Crude oil traded near $82 a barrel in New York after rising on optimism fuel demand will increase amid improved prospects for an economic recovery in the U.S., the world’s biggest energy consumer. “The EIA data tends to suggest that oil demand in the U.S. is recovering, particularly gasoline, but it’s still at low levels,” said David Moore, commodity strategist at Commonwealth Bank of Australia Ltd. in Sydney. Crude oil “went below the $80 level and it attracted a bit of buying at that lower level.” Crude oil for May delivery was at $81.50 a barrel, down 10 cents, in electronic trading on the New York Mercantile Exchange at 12:54 p.m. Singapore time. Yesterday, the contract rose 63 cents to settle at $81.60. April futures expired yesterday.
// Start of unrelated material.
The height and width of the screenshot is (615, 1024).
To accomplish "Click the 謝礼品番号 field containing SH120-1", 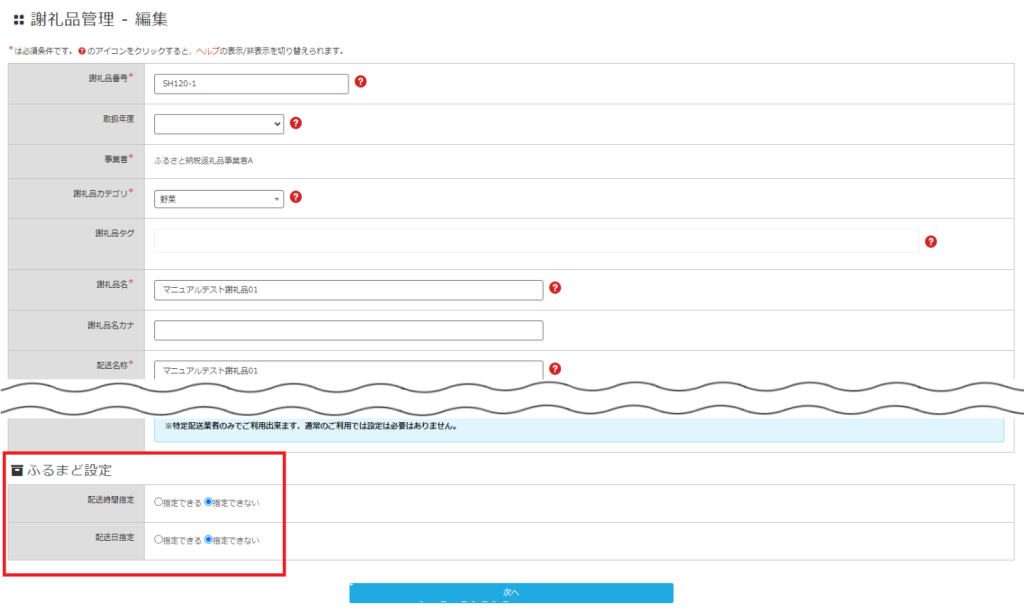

The dollar traded at $1.3559 per euro at 12:56 a.m. in Singapore, from $1.3558 yesterday. Europe’s common currency rose from a three-week low as European leaders tried to allay concerns that they were unprepared to aid Greece. “There was a bit of benefit from currency movements and a bit of positive sentiment from the equities markets for oil,” Moore said.
Higher profits for making gasoline are prompting refiners to increase production of the motor fuel to a record for this time of year even as total operating rates decline to an all- time low. The hypothetical profit margin, or crack spread, for refining crude oil into gasoline has almost doubled this year to more than $13 a barrel, according to futures prices. The spread was at $13.116 a barrel at 12:56 p.m. Singapore time. Gasoline inventories probably declined 1.75 million barrels from 227.3 million the previous week, according to the median of 10 estimates before an Energy Department report. The Energy Department is scheduled to release its weekly report at 10:30 a.m. tomorrow. “I don’t see with the fundamentals that oil prices should be squeezed dramatically higher,” Moore said.
Oil dropped as much as 2.6 percent yesterday and the U.S. currency rose to the highest level since March 2 after German Chancellor Angela Merkel said investors shouldn’t expect a European Union summit this week to agree on aid for Greece. Crude oil also came under pressure as China, the world’s fastest-growing energy consumer, said that record oil imports in February boosted its stockpiles by 5.2 percent from January. The Organization of Petroleum Exporting Countries has spare production capacity of more than 6 million barrels a day, Germanico Pinto, OPEC’s president and Ecuador’s oil minister, said at a conference yesterday in Geneva. That’s a “comfortable cushion of spare capacity,” he said. The group controls about 40 percent of global crude supply.
Brent crude for May settlement traded at $80.44 a barrel, down 10 cents, on the ICE Futures Europe exchange in London at 12:56 p.m. Singapore time. Yesterday, the contract gained 66 cents, or 0.8 percent, to $80.54.